The world’s five largest patent authorities – the so-called IP5 – collectively issued nearly 2 million patents in 2012 – an increase over 2011 of nearly 17 percent.
As the importance of patents grows, so does concern about the abusive exercise of patent rights and, thus, closer scrutiny of patent rights by antitrust authorities.
LEGAL FRAMEWORK: PATENT LAW VERSUS ANTITRUST LAW
There is a natural tension between patent and antitrust laws. Patents constitute restrictions of competition, because they grant the holder of the patent an exclusive right. These kinds of restrictions are politically intended to a certain extent, because they particularly foster innovation: the protection against imitation will cause an increase of innovation.
However, a correction by the application of antitrust laws is necessary where the legal monopoly granted by the patent law is being abused. Such conduct may constitute an abuse of a dominant position under antitrust laws. A dominant position is not already created by the fact that a certain patent awards the holder of the patent an exclusive right, because otherwise any rights holder would be obliged to license the patent to any third party.

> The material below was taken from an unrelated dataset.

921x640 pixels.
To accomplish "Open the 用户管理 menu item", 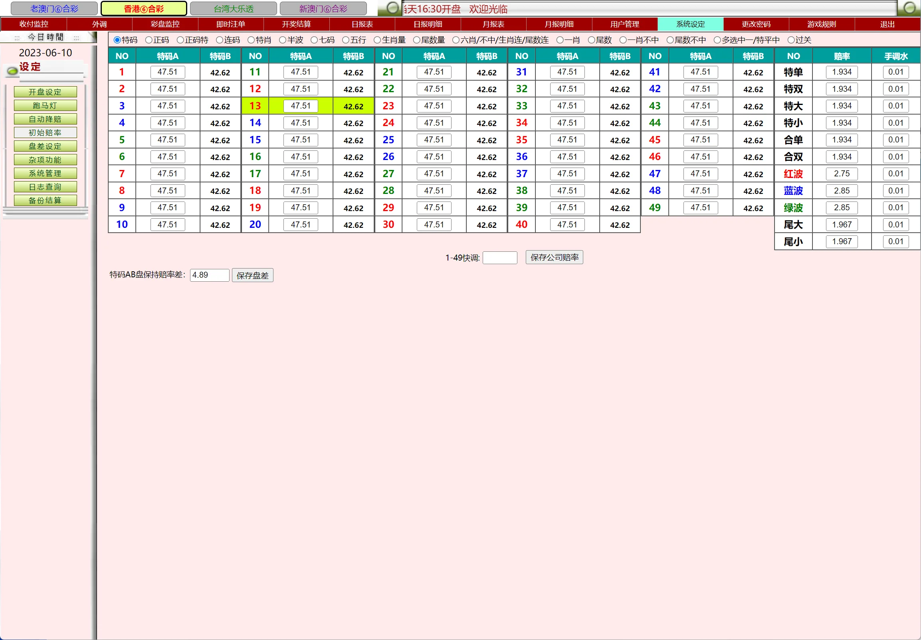I will (624, 24).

However, in the case of patents which are essential for the production of specific products due to the lack of availability of alternative technologies – so-called standard-essential patents (SEPs) – license requirements may arise. In such cases, an injunction by the patentee can be abusive. Such a situation usually occurs, if a technology or technological development becomes a standard (EU Commission Horizontal Guidelines (2011/C11/01), para. 257, 266). Familiar examples include JPEG, MP3 or G3. Currently, patent disputes are pending between all major electronics manufacturers relating to the telecommunication standards UMTS and GPRS, which are essential for the use of mobile phones. In terms of SEPs, patentees are obliged to grant licenses to competitors on the basis of so-called FRAND conditions (fair, reasonable and non-discriminating) because they are in a position to control both the technology market as well as access to the downstream market through their licensing. If a licensee submits an effective offer, the patentee will be accused of anti-competitive behaviour if the patentee rejects the license offer either without basing the rejection on objective reasons or by making the contract subject to conditions that are unlawful and, hence, the licensee could not reasonably be expected to accept. If, in such a case, the licensee uses the patent without being licensed by the patentee, the licensee may raise the so-called compulsory license-defense in order to repel an injunctive relief sought by the patentee. This objection is based on the consideration that the licensee, while acting unlawfully if using the patent without being awarded a proper license in advance, cannot be subject to a cease-and-desist order when the patentee would otherwise obtain a legal position that would immediately have to be returned . The legal practice under German and EU law, however, is not consistent in terms of the requirements a company requesting a license for SEP needs to meet in order to repel an injunction by the patentee in such cases.
The German Federal Court of Justice requires, on the one hand, that the infringer has made a binding and concrete offer to the SEP holder in such a way that the SEP holder cannot refuse licensing without treating the infringer unfairly or discriminatorily; and, on the other hand, that the infringer has lodged an “appropriate” license fee in advance. The difficult question of the “appropriateness” of the license fee may, under German law, be addressed by applying section 315 of the German Civil Code, which may entitle a company requesting an SEP license from the patentee to determine the amount of an appropriate license fee at its own discretion (FCJ, judgment of 6 May 2009, KZR 39/06 – Orange Book Standard). Which conditions exactly need to be met in order to submit a “concrete” offer remains uncertain.
The EU Commission, on the other hand, apparently takes the view that a request for licensing already needs to be complied with if the rights holder has committed to grant a license under FRAND terms and the licensee is “willing to negotiate a license”. In the context of a patent dispute between the electronics makers Huawei and ZTE, the Regional Court of Dusseldorf, which hears more patent infringement cases than any other court in Europe, referred this question to the CJEUfor a preliminary ruling (LG Düsseldorf, 4b O 104/12). An opinion issued by Europe’s highest court will be binding on the European Commission’s Directorate-General for Competition as well as the courts and competition authorities of the EU member states.
However, for the time being companies concerned are only on the safe side, if they meet the extensive requirements of the FCJ with regard to the concreteness of the offer as well as the appropriateness of the license fee. It remains to be seen how the CJEU will position itself in this matter. It is welcome, in any case, that this issue will now be decided at the highest European level
Companies that may be affected by this increasingly important legal topic should be aware that market dominance with regard to patents is not conditioned by the size or turnover of the company but by the importance of its patent(s) in terms of SEP quality. Should a company be a right holder of an SEP patent, it is subject to certain limitations of its market conduct, in particular relating to discrimination issues. An undertaking requesting a license for an SEP patent may therefore under German law not be rejected without legitimate cause if it has submitted a binding and concrete offer to the SEP holder and additionally has lodged an appropriate license fee.